Da tale considerazione la Suprema Corte ha già precisato che la prova contraria da parte del contribuente deve risolversi nell'offerta di elementi consistenti in situazioni oggettive di carattere straordinario, indipendenti dalla volontà del contribuente e che rendano impossibile conseguire il reddito presunto avuto riguardo alle effettive condizioni di mercato[5], facendo desumere l'erroneità del test di operatività.

Nel caso di specie, la CTR in maniera sintetica ha accertato la sussistenza di tali elementi, offrendo una motivazione che raggiunge il minimo costituzionale ex art. 111 Cost. ed è in linea con gli anzidetti principi.

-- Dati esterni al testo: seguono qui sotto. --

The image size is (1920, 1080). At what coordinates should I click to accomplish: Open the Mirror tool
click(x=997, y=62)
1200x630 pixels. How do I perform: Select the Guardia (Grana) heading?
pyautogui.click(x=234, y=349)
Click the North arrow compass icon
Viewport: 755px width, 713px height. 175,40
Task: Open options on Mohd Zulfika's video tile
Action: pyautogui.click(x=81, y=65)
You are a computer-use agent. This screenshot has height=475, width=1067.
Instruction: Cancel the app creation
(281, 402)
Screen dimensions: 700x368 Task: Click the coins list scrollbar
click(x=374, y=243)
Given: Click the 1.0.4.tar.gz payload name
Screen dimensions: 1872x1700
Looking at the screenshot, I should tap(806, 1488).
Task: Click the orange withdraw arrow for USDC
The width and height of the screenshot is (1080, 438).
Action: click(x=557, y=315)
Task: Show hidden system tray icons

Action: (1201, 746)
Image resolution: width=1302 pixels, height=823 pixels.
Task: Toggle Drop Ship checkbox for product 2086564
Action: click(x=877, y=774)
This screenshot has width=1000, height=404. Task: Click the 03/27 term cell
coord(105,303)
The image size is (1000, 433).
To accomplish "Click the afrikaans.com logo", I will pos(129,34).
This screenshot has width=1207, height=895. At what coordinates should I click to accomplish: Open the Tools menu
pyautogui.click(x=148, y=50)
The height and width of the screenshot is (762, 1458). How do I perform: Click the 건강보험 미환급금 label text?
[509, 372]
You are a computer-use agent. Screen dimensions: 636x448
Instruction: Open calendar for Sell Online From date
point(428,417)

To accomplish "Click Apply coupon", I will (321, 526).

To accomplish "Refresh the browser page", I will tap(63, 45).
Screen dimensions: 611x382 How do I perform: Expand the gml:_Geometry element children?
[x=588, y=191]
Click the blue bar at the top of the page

La sentenza in esame è di particolare interesse in quanto ribadisce i confini delle oggettive situazioni che, in materia di società di comodo, consentono la disapplicazione della relativa disciplina, precisando altresì i principi alla base dell'individuazione degli atti tributari impugnabili. Degna di nota è anche la pronuncia della CTR secondo cui l'Amministrazione Finanziaria, in ossequio al principio di collaborazione e di buona fede fissato dall'art. 10 dello Statuto del contribuente, avrebbe dovuto nella specie informare il contribuente circa la necessità di ripresentare due separate istanze in luogo dell'istanza cumulativa di disapplicazione della disciplina delle società di comodo e delle società in perdita sistematica.

F.D.D.


[1]    Cass. n. 2634/2023; n. 11481/2022 e n. 2144/2020.

[2]    Cass. n. 1230/2020; n. 3775/2018 e n. 17010/2012.

[3]    Cass. n. 9852/2018.

[4]    CGUE Sentenza 13 marzo 2007, Causa C-254/04.

[5]    Cass. n. 36365/2021; n. 4019/2019 e n. 16204/2018.